* Try it:
Copy every entry exactly as given, minus the images.

* Excerpted data:
* * *

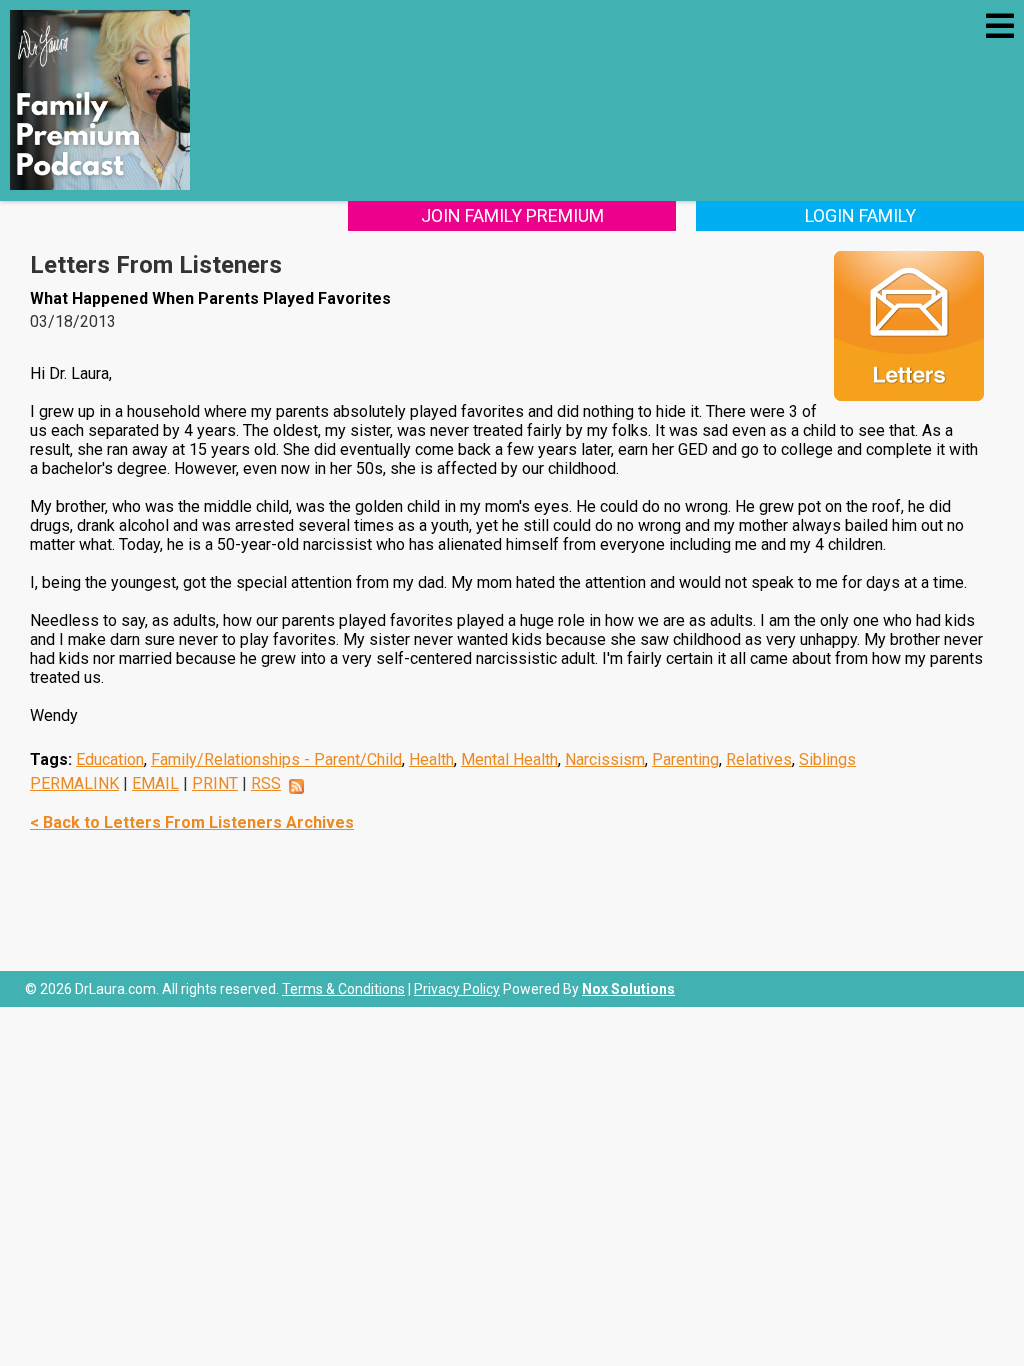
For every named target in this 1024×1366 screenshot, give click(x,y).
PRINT (215, 783)
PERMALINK (74, 783)
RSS (266, 783)
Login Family (860, 215)
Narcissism (605, 759)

* * *

* Result:
For every named target in this 1024×1366 screenshot, give click(x,y).
PRINT (215, 783)
PERMALINK (74, 783)
RSS (266, 783)
Login Family (860, 215)
Narcissism (605, 759)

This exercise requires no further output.